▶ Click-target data
● ● ●

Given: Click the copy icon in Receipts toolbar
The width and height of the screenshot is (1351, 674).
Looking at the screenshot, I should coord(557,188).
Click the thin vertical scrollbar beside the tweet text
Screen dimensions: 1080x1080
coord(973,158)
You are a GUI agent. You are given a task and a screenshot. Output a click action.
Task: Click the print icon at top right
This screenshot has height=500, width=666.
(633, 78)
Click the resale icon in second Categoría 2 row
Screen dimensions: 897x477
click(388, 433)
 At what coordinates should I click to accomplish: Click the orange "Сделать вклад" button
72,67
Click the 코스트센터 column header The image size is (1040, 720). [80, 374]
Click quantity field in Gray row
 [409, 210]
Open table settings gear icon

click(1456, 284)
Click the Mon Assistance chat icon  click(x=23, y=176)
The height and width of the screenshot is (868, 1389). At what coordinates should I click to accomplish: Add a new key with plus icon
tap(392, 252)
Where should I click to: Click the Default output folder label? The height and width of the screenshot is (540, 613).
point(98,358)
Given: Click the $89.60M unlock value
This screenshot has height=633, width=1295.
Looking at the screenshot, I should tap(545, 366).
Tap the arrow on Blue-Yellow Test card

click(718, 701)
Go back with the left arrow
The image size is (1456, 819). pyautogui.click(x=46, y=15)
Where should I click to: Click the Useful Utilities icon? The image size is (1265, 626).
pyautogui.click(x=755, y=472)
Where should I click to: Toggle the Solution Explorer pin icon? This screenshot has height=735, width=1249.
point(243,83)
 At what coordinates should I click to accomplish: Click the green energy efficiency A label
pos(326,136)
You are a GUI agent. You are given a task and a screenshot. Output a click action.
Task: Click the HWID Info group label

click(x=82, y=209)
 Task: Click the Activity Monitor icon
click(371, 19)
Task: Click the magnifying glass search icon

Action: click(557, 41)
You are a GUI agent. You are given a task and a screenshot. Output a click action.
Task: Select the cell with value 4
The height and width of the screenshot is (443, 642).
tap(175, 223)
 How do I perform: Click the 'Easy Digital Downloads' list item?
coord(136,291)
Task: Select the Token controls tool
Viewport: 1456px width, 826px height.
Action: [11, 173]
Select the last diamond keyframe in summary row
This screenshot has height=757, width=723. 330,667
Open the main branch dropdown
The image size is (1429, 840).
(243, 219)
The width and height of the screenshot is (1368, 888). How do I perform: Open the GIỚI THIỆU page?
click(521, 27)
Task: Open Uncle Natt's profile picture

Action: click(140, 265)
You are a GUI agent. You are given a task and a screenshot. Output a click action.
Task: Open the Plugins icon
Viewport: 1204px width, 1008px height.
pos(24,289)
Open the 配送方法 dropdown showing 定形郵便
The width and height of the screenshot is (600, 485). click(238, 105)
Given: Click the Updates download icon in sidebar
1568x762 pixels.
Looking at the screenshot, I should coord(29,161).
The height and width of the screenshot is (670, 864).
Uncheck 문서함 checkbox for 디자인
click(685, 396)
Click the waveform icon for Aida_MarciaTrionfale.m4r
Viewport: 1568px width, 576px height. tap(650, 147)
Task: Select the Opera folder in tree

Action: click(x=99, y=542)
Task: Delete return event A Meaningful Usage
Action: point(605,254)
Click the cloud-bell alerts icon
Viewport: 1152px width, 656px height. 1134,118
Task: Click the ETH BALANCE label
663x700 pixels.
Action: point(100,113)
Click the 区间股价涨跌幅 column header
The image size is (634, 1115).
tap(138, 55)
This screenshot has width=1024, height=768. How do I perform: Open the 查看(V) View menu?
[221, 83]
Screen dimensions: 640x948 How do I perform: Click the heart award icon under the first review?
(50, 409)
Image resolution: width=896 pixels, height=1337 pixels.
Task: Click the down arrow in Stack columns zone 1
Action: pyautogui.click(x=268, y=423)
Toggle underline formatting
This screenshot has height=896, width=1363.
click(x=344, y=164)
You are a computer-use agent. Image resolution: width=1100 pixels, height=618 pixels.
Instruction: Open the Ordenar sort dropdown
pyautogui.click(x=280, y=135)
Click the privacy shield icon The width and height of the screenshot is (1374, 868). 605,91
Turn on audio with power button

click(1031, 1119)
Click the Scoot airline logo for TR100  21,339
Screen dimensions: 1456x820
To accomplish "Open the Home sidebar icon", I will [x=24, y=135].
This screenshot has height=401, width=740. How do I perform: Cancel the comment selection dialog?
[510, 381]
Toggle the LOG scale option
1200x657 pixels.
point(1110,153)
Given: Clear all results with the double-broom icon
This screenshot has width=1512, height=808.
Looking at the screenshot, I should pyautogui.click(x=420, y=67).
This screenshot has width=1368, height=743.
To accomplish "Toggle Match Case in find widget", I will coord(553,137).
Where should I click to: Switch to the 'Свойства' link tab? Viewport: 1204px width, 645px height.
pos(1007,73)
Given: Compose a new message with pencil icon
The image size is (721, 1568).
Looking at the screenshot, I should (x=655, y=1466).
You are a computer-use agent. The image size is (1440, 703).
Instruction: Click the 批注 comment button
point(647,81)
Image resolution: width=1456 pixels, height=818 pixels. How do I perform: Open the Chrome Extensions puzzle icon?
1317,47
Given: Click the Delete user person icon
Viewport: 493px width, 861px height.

● ● ●

▶ Task goal
Update the material from the line containing "Task: Click the Activity Monitor icon" through the line containing "Action: point(605,254)", inclusive, so that "magnifying glass" becomes "zoom" and nothing else changes. Return only those lines.

▶ Solution to this exercise
 Task: Click the Activity Monitor icon
click(371, 19)
Task: Click the zoom search icon

Action: click(557, 41)
You are a GUI agent. You are given a task and a screenshot. Output a click action.
Task: Select the cell with value 4
The height and width of the screenshot is (443, 642).
tap(175, 223)
 How do I perform: Click the 'Easy Digital Downloads' list item?
coord(136,291)
Task: Select the Token controls tool
Viewport: 1456px width, 826px height.
Action: [11, 173]
Select the last diamond keyframe in summary row
This screenshot has height=757, width=723. 330,667
Open the main branch dropdown
The image size is (1429, 840).
(243, 219)
The width and height of the screenshot is (1368, 888). How do I perform: Open the GIỚI THIỆU page?
click(521, 27)
Task: Open Uncle Natt's profile picture

Action: click(140, 265)
You are a GUI agent. You are given a task and a screenshot. Output a click action.
Task: Open the Plugins icon
Viewport: 1204px width, 1008px height.
pos(24,289)
Open the 配送方法 dropdown showing 定形郵便
The width and height of the screenshot is (600, 485). click(238, 105)
Given: Click the Updates download icon in sidebar
1568x762 pixels.
Looking at the screenshot, I should coord(29,161).
The height and width of the screenshot is (670, 864).
Uncheck 문서함 checkbox for 디자인
click(685, 396)
Click the waveform icon for Aida_MarciaTrionfale.m4r
Viewport: 1568px width, 576px height. tap(650, 147)
Task: Select the Opera folder in tree

Action: click(x=99, y=542)
Task: Delete return event A Meaningful Usage
Action: point(605,254)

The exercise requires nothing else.